- [ASSIGNED TASK]
Exactly as written, print every line of the listing below and omit its pictures.

- [GIVEN RECORDS]
◇ ◇ ◇ ◇
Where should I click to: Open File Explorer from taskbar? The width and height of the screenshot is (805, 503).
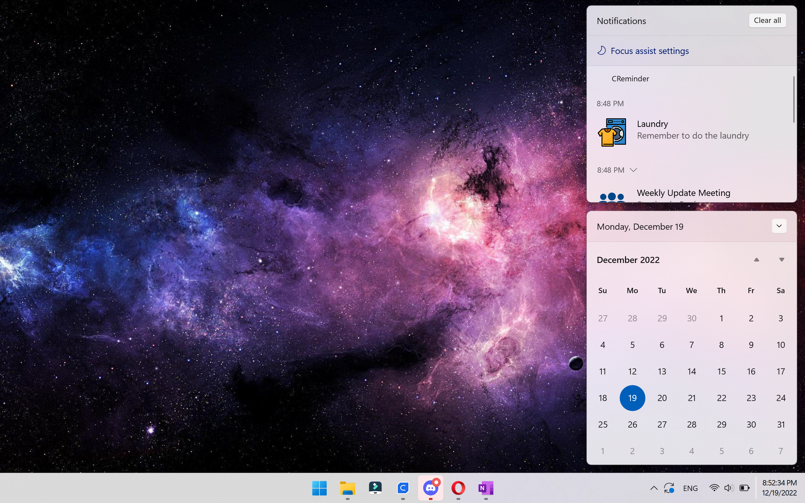[x=347, y=488]
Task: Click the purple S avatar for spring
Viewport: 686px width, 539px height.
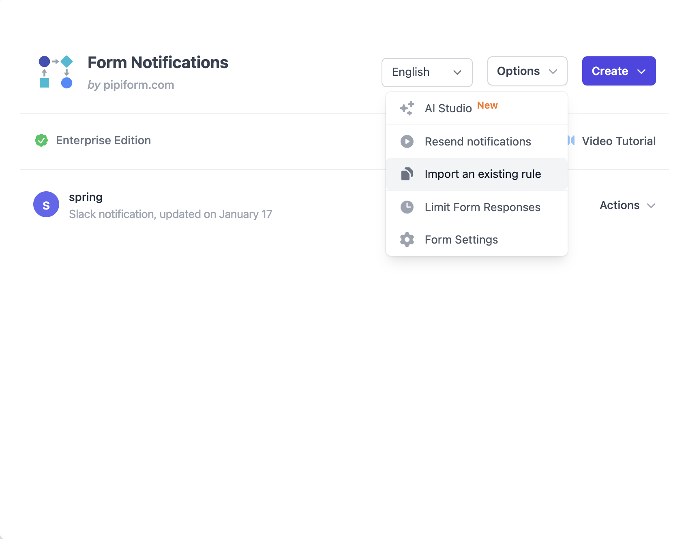Action: pyautogui.click(x=46, y=204)

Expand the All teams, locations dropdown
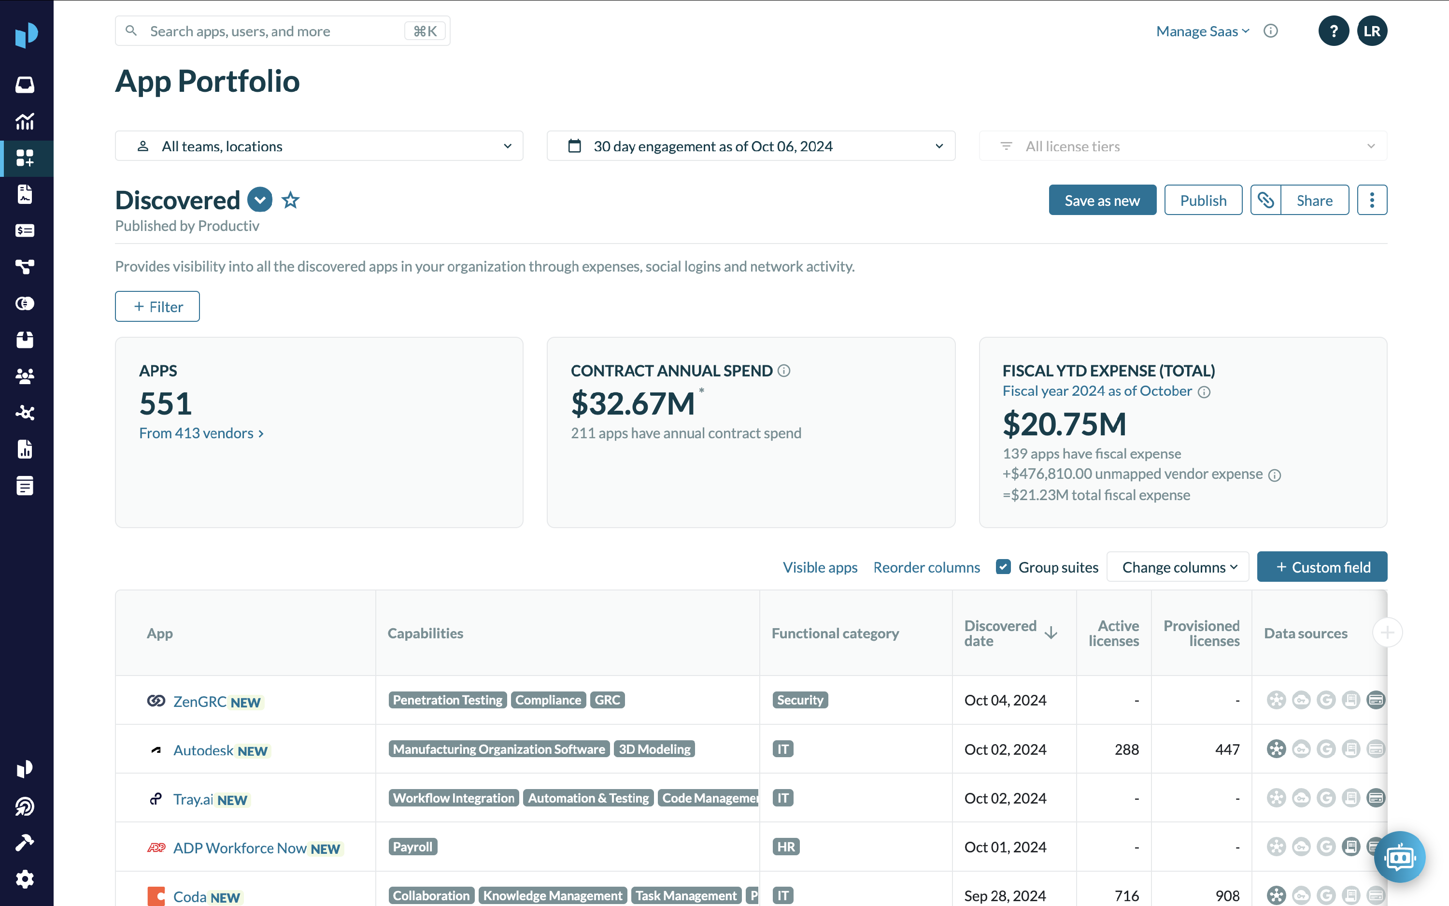click(319, 146)
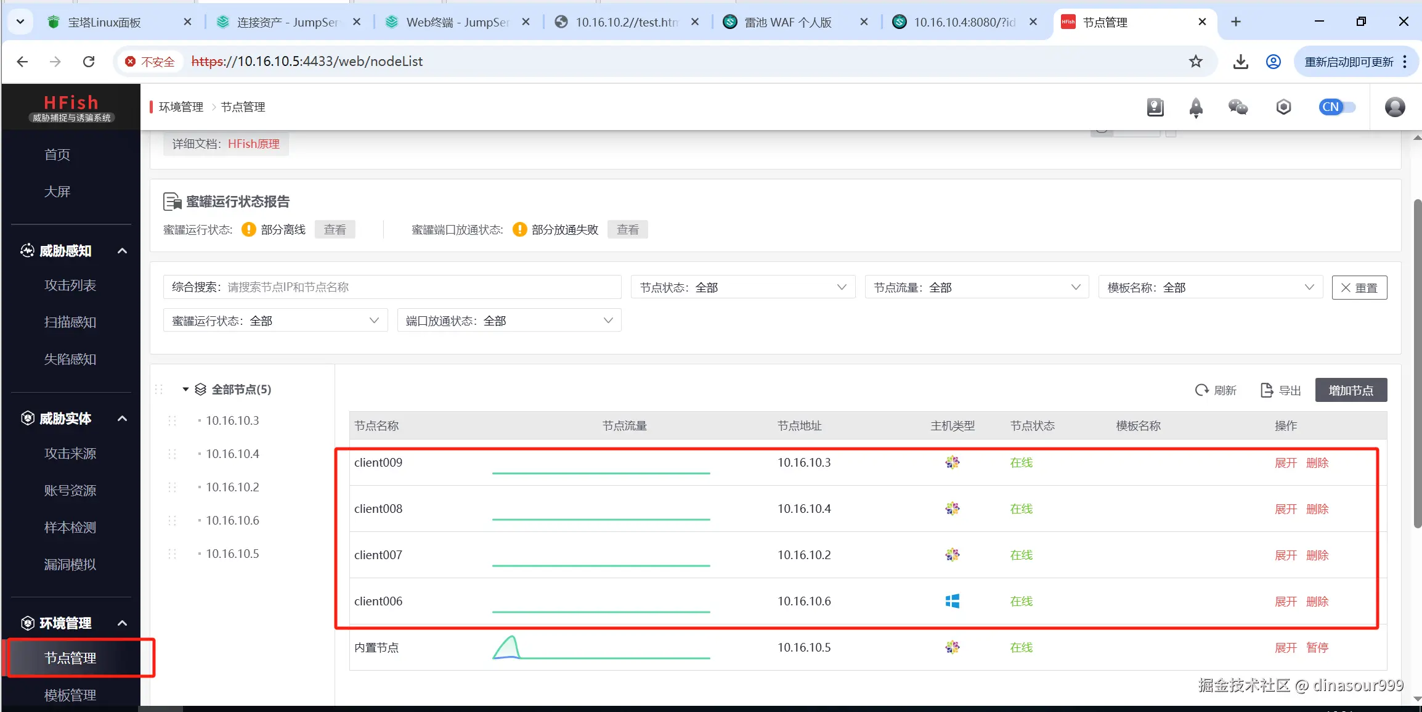Viewport: 1422px width, 712px height.
Task: Open the 节点状态 dropdown
Action: coord(742,287)
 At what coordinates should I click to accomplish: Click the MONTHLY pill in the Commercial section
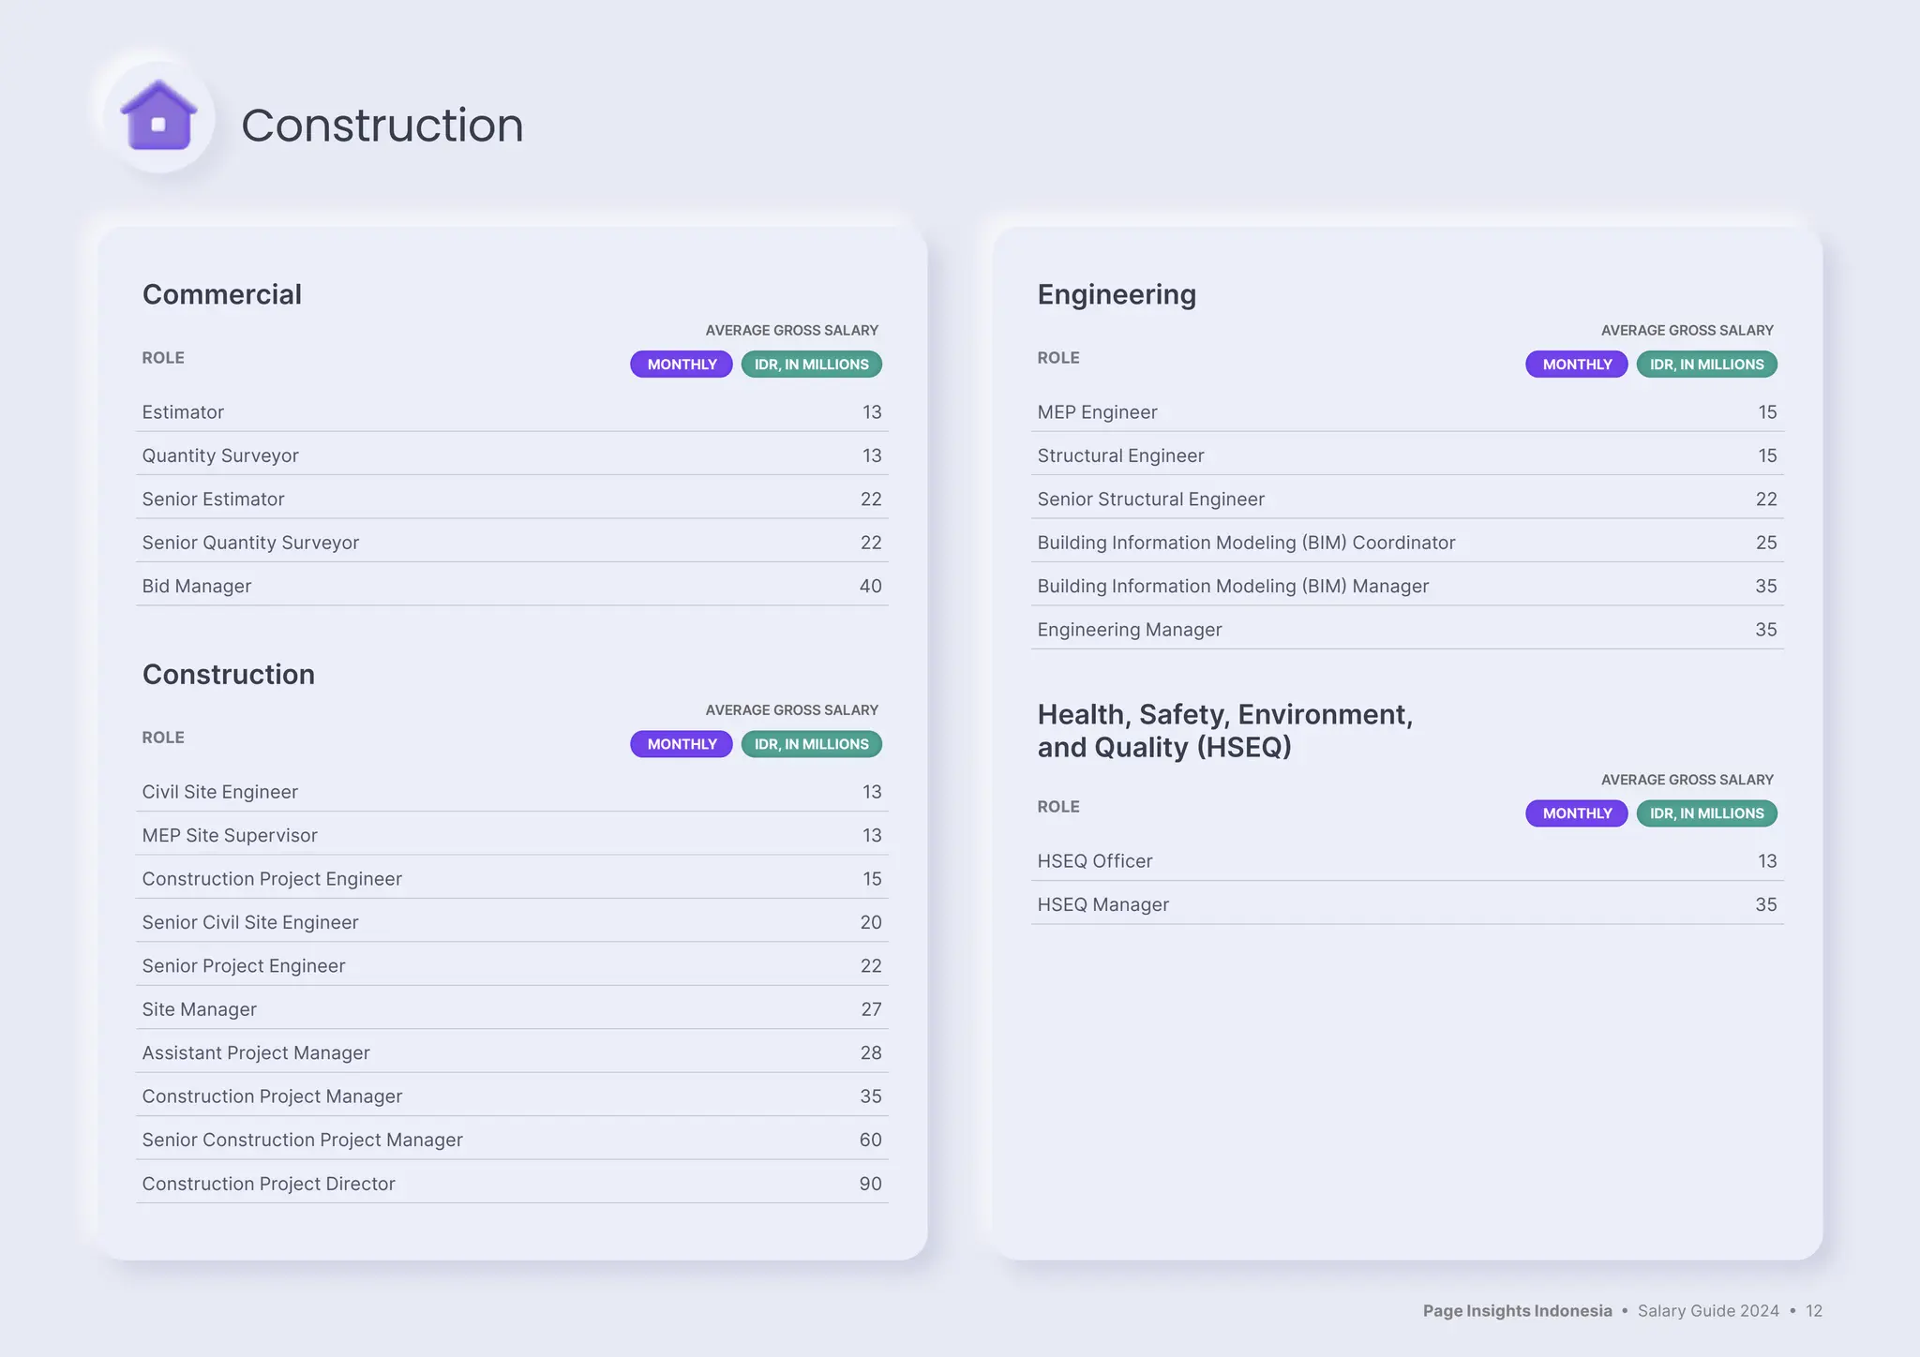click(682, 365)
◇ ◇ ◇ ◇
- [YOUR SOLUTION]
Where should I click to: Open File Explorer from taskbar? The width and height of the screenshot is (805, 503).
[x=347, y=488]
Task: Click the purple S avatar for spring
Viewport: 686px width, 539px height.
Action: pyautogui.click(x=46, y=204)

Expand the All teams, locations dropdown
click(319, 146)
Viewport: 1422px width, 712px height.
Task: Open the 节点状态 dropdown
Action: coord(742,287)
 At what coordinates should I click to accomplish: Click the MONTHLY pill in the Commercial section
click(682, 365)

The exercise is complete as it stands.